▸ Records of locating words and elements
— start —
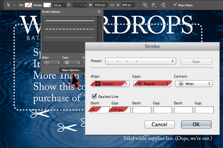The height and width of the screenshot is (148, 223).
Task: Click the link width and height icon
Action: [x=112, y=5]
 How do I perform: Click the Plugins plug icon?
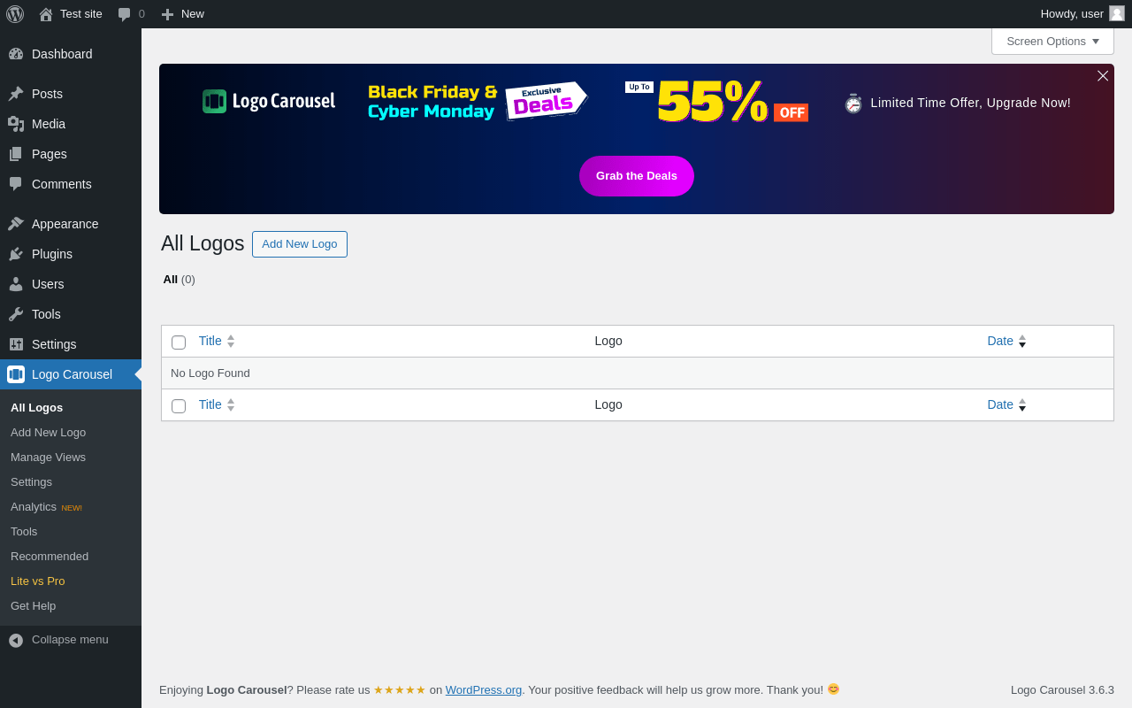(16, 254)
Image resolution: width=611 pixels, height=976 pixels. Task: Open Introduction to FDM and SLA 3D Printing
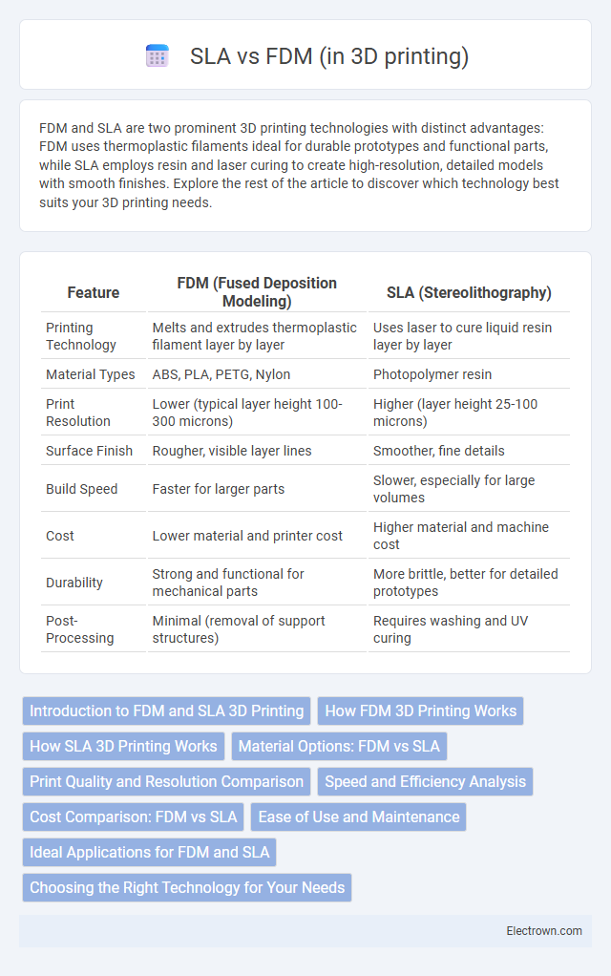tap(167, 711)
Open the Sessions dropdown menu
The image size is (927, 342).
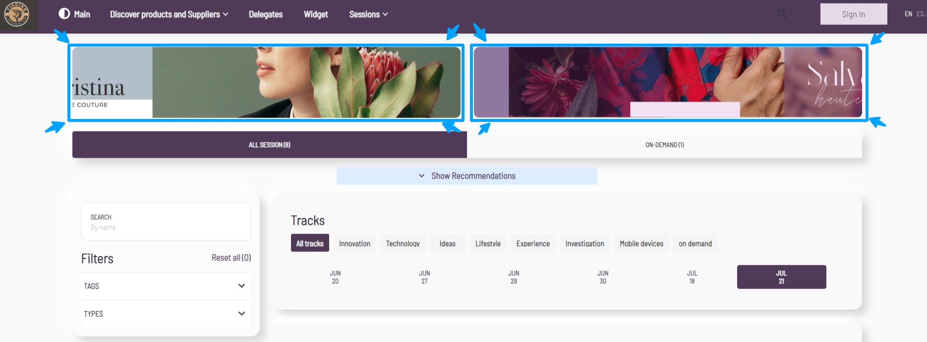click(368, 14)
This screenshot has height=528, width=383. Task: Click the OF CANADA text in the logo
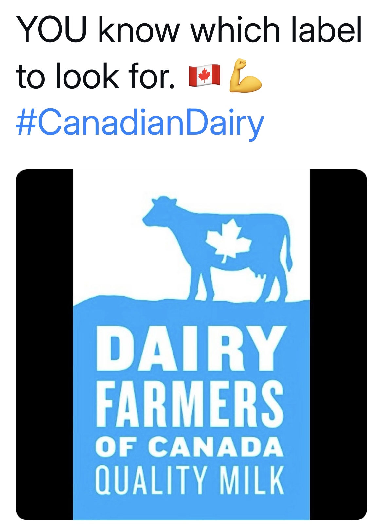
— end —
▸ Work to do
Quote the material word for word, from the line that contains "How do I perform: Click" through the end of the material, and leave out the pictures.

▸ Task result
 How do I perform: Click the Plugins plug icon?
(16, 254)
Image resolution: width=611 pixels, height=976 pixels. Task: Open Introduction to FDM and SLA 3D Printing
tap(167, 711)
Open the Sessions dropdown menu
The image size is (927, 342).
click(368, 14)
This screenshot has height=528, width=383. Task: Click the OF CANADA text in the logo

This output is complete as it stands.